World Economy

S. Africa Closer to Junk

S. Africa Closer to JunkS. Africa Closer to Junk

Credit default swaps show South Africa's credit rating may be due for a downgrade, and economists agree. Twelve of 13 analysts surveyed by Bloomberg said Fitch Ratings will this week cut its assessment to BBB-, the lowest investment grade.

While Standard & Poor’s should keep its rating at one level above junk, some analysts are predicting the company will lower its outlook to negative. Both companies publish their reviews on December 4, Fin24 reported.

“The rhetoric from Fitch has had a negative bias, in particular the fact that the government sort of softened its stance on fiscal consolidation in the Medium-Term Budget Policy Statement,” Carmen Nel, an economist at FirstRand’s Rand Merchant Bank unit, said by phone from Cape Town on November 25.

“It is largely the combination of the fiscal position which is increasingly being compromised by the weak growth backdrop.”

South Africa narrowly avoided a recession in the third quarter, posting 0.7% annualized growth after a 1.3% contraction in the previous three months as electricity shortages, low global demand and falling metal prices stifled output. Finance Minister Nhlanhla Nene cut the growth forecast for this year to 1.5% from 2% in his mid-term budget last month. Tax-revenue projections fell, forcing Nene to push out the timeline to lower the budget gap to 3% of gross domestic product.

More Expensive

Investors already consider South Africa almost as risky as some junk-rated countries. The cost of insuring against a default by the government for five years using credit default swaps is 42 basis points higher than for similarly rated Colombia, according to data compiled by Bloomberg.

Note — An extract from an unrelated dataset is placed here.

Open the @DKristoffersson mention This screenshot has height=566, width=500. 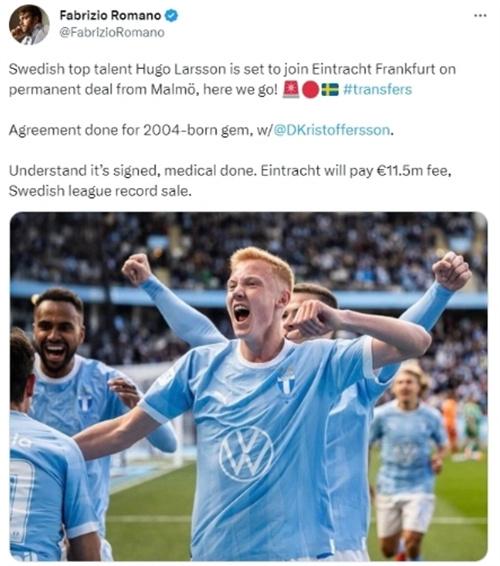(332, 130)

The South African contracts are more expensive than Turkey’s and five basis points below that of Russia, which is tackling a recession, involvement in two conflicts and international sanctions linked to the fighting in Ukraine.

“We have to accept that at least a Fitch downgrade is to a large extent already priced in,” Elna Moolman, an economist at Macquarie Group, said by phone from Johannesburg. “One also has to accept that investors are worried about the possibility that S&P might downgrade us.”

Credit Downgrades

South Africa is unlikely to immediately face credit downgrades to junk by two ratings companies, Konrad Reuss, S&P’s sub-Saharan Africa managing director, said on November 26.

While all 13 economists in Bloomberg’s survey said they expect S&P to leave its rating unchanged, three forecast that the outlook on the assessment will be cut to negative. The reduction from stable would place the nation on notice of a possible drop from investment grade.

The nation’s “credit metrics are certainly not improving, but also they’re not going over a cliff”, Reuss said. “The medium-term question for us is ‘do we have to change the outlook to reflect that'?”

A downgrade could trigger an outflow of foreign capital and increase the cost at which the government borrows, Nene said on October 21 when he projected debt will reach almost 50% of GDP this year.

Moody’s Investors Service, which has a stable outlook on South Africa’s Baa2 rating, the second-lowest investment level, has not given a date for its next review.

Fiscal Deficit

“The main focus of the rating agencies will be the extent to which the government can control the fiscal deficit, but in our view, it will be difficult to see a substantial improvement there,” Regis Chatellier, an emerging-market credit strategist at Societe Generale SA, said by phone from London on November 25.

The rand weakened 0.1% to R14.3947 per dollar in Johannesburg on Monday after falling 3.1% last week, taking its decline for the year to 19%. The yield on rand-denominated government bonds due December 2026 was little changed after rising five basis points to 8.55% on November 27.

“It would be imprudent not to factor in such a risk scenario,” RMB’s Nel said, when asked if South Africa could be rated junk.